Con algunos escritores me pasa un poco lo mismo. A fuerza de ver sus títulos con frecuencia pienso que los conozco bien. Como leí alguno de sus libros hace tiempo, hablo de ellos dándolos por hecho, como si su literatura formara ya parte de un paisaje cotidiano al que ya no interesa prestar atención, como si su belleza, al tenerla siempre a la vista, hubiera perdido su capacidad de fascinación. Los libros de Delibes forman para mí parte de ese paisaje cotidiano. Son los inmutables de la estantería de clásicos que se mueven sobre todo por imposición de los profesores de instituto y a los que llevaba años pensando que ya no hacía falta asomarme.
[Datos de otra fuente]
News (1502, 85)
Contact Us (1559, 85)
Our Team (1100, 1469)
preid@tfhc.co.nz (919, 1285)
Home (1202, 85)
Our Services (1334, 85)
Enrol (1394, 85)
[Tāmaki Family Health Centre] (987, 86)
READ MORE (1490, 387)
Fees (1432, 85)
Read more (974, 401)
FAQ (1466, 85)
Que ya los conocía. Qué equivocado estaba. 

He leído este Libro de Miguel Delibes del tirón, fascinado por este autor que creía conocer tan bien y que en realidad no conocía. No conocía su faceta de periodista contestatario con el régimen, de su dimisión como director del periódico El Norte de Castilla por presiones políticas, de cómo lo que no le dejaban publicar como periodista lo escribía en sus novelas (Las ratas, Cinco horas con Mario), a menudo de una forma mucho más dura y contundente. No sabía las tretas literarias tan complejas y tan inteligentes a las que recurría para eludir la censura, su avidez humilde por ver, por oír, por conocer, por ensanchar constantemente su mirada sobre el mundo, partiendo siempre de una humildad espontánea y honesta. 

Me ha gustado leer la importancia que Delibes le daba a encontrar un trabajo en el que uno pueda sentirse a gusto con quien es. Un trabajo en el que uno pueda aportar algo enriquecedor a los demás que a su vez le enriquezca. Me ha gustado sentirme identificado en esa búsqueda de un trabajo que no sólo sea un medio indispensable de subsistencia sino una fuente de satisfacción y un cincel que pueda ir perfilando los rasgos de tu identidad. Y me han emocionado las fotografías junto a Ángeles, su mujer, especialmente después de haber releído Mujer de rojo sobre fondo gris, en la que recuerda de una manera tan sencilla y emocionante a la mujer de la que toda su vida estuvo "tenazmente enamorado".  

El libro de Miguel Delibes es un rendido homenaje a uno de los escritores españoles más populares del siglo XX. Acompañados de multitud de fotografías, cartas, entrevistas y extractos de sus obras, los textos biográficos de Jesús Marchamalo me han permitido sacar los libros de Delibes de sus eternas estanterías de clásicos y quitarles el polvo de las lecturas obligatorias de instituto para empaparme de ellos, de las ganas de releerlos con otros ojos y, despojados de la máscara de la costumbre, conocerlos de verdad.